19

7.4K 448 22
                                    

Merhaba,
önümüzde ki hafta 14 günlüğüne şehir dışına çıkacağım için önümüzdeki bölümleri nasıl atabilirim bilmiyorum.Çıkmadan önce yazıp biriktirmek istiyorum ama eğer bunu yapamazsamda orada fırsat buldukça yazmaya çalışacağım:(

Bir adım daha attığımda vakit kaybetmeden boynuna uzandım, kalbimin çırpınışını hissetmemesini umdum. Aramızda ki hatrı sayılır mesafe bir anda kapandığında sırtıma dolanan kollarını hissettim.

Kalbimin hızlı atışını şu an hissetmiyor olması imkansız bir hale gelmişti.

Ne kadar süre burada sarılı kaldık bilmiyorum ama birisi benim adımı sesleniyordum. Gerimizde kalan uzun koridorda sesi yankılanıyordu. İkimizde kollarımızı gevşettiğimizde tam karşısında durup yüzüne baktım.

"Asena Komutanım." Arif kapıda durup selam verdiğinde transtan çıkmıştım. Gözlerimi gözlerinden ayırdığım da aramızda oluşan hava dağılmıştı. Ama kafamı toplayamayacak kadar uyuşmuş hissediyorumdum. "Söyle Arif."

"Binbaşım sizi çağırıyor."

"Tamam geliyorum." dediğimde geriye attığı adımların ardından önüne dönüş hızlı bir şekilde gözden kayboldu. Sırtım Barış'a dönükken bir süre ona bakmaya cesaret bulamamıştım kendimde. Gözlerimi bir süre kapalı tuttuktan sonra yavaş adımlarla ona döndüm. Gözlerimiz hemen birbirini bulmuştu.

"Barış," dediğimde bir adım daha atıp aramızda ki mesafeyi tamamen kapattı. Düzelmeyen nefesim heyecanla yine düzensizleştiğinde onunda benden farkı olmadığını hissedebilmiştim. Örgümün ucu önüme doğru gelmişti. Eliyle omuzun gerisine doğru iteklediğinde, keskin yüz hatları çok yakınımdaydı.

"Binbaşı'nın yanına geçelim, şimdi tekrar birini yollar."

"Akşam bizim evden gelecek seslere şimdiden hazırlan o zaman.
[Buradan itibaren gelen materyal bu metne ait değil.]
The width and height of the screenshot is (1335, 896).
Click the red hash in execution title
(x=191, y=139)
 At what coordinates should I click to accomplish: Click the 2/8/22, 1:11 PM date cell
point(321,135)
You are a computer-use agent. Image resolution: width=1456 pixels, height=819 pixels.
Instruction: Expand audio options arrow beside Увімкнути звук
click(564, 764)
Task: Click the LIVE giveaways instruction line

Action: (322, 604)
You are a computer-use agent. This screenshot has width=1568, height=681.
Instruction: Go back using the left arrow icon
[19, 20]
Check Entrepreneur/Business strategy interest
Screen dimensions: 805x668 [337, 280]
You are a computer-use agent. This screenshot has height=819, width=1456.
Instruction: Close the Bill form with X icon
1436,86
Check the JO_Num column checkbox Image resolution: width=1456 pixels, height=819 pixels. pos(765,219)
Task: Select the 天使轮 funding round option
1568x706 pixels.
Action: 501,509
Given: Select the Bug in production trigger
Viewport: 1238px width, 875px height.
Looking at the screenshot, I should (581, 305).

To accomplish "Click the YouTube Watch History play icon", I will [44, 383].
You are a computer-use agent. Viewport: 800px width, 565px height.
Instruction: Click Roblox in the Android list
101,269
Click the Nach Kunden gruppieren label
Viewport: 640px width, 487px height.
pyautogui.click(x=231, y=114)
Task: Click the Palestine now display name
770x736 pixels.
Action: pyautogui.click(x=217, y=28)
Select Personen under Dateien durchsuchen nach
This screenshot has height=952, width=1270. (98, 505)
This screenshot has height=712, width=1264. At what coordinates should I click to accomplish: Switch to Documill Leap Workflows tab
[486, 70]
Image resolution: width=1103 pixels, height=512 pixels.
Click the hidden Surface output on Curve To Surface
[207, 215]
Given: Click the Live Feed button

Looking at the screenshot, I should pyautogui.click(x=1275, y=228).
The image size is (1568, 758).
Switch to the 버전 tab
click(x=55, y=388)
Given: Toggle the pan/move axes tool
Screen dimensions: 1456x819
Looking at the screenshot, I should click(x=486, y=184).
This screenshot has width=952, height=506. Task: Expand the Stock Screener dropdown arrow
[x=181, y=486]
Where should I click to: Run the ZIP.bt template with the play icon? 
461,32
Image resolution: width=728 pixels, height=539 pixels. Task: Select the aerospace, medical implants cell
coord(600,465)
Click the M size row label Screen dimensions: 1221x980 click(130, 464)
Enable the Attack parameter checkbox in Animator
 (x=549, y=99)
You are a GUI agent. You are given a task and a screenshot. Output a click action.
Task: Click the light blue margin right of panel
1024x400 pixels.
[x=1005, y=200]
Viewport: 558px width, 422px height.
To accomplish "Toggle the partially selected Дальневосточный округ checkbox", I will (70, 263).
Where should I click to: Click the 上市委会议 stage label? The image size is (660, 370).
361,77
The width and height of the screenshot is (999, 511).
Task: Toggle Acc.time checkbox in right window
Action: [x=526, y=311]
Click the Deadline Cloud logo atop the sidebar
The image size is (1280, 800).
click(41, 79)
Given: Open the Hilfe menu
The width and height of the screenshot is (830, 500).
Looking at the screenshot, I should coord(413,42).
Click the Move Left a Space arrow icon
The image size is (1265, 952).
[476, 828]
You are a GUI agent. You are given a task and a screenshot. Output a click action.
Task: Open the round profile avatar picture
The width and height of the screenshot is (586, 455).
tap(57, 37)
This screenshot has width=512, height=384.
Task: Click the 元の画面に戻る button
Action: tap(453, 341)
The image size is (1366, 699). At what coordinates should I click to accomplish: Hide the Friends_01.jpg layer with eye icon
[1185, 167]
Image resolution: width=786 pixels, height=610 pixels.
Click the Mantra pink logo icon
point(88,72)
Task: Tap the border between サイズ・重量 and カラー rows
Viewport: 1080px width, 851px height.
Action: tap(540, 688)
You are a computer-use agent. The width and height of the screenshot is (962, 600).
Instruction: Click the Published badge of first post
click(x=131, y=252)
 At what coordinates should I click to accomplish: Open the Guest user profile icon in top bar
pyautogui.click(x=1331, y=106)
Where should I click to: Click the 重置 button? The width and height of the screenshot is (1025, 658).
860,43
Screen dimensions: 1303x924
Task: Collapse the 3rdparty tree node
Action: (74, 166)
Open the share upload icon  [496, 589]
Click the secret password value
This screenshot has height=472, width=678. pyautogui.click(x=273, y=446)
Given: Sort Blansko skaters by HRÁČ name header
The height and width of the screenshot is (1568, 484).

Bilerek çağırtıyor, şu an benimle hiçbir işi yok." dediğimde gülmüştü. Gülüşünü bu kadar yakından gördüğümde gözlerim istemsizce dudaklarına kaymıştı. Hızlıca tekrar gözlerine baktığımda, utanmıştım.

"Akşam, burada işimiz bittikten sonra görüşelim. Ama yorgunsun sen şimdi. Yarına ayarlarız." dediğinde utana sıkıla gözlerine baktım tekrar.

"Yorgun değilim aslında."

"Kaç gündür nerede olduğun belli değil Asena, nasıl yorgun değilsin?" dediğinde elini bana uzatacak olmuştu ama geri çekti. "Bugün dinlen."

Başımı iki yana doğru salladım. "Kötü koşullarda değildim."

O sırada bu sefer de Faruk beni çağırmak için geldiğinde Ali'ye yapacağım eziyetler gözümün önünden geçerken Barış bu halimi görüp güldü. Bir şey demeden Faruk'un arkasından ilerlediğimde, Barış'ta benim arkamdan gelirken hızla yanıma geçti.

"Ali'ye akşam kök söktüreceğim."

"Yardım lazım olursa karşı dairende olacağım." dediğinde yüzüne bakıp gülmüştüm. Yandan bir gülüş sergileyip ciddiyetine geri döndüğünde Ali'nin kapısına gelmiştik. Evde olsak kapıyı kafasına geçireceğim adamın kapısını sakin bir şekilde çalıp içeri geçtiğimde Ulaş hala buradaydı.

"Beni çağırmışsınız komutanım."

"Barış'ta gelsin." dediğinde arkamda olduğu için tekrar bir şey söylemeye gerek duymadım. Benim arkamdan odaya girdiğinde gözü bir kaç saniye Ulaş'a kaymıştı. Gözümün ucuyla ona baktığım için bazı tepkilerini görebiliyordum.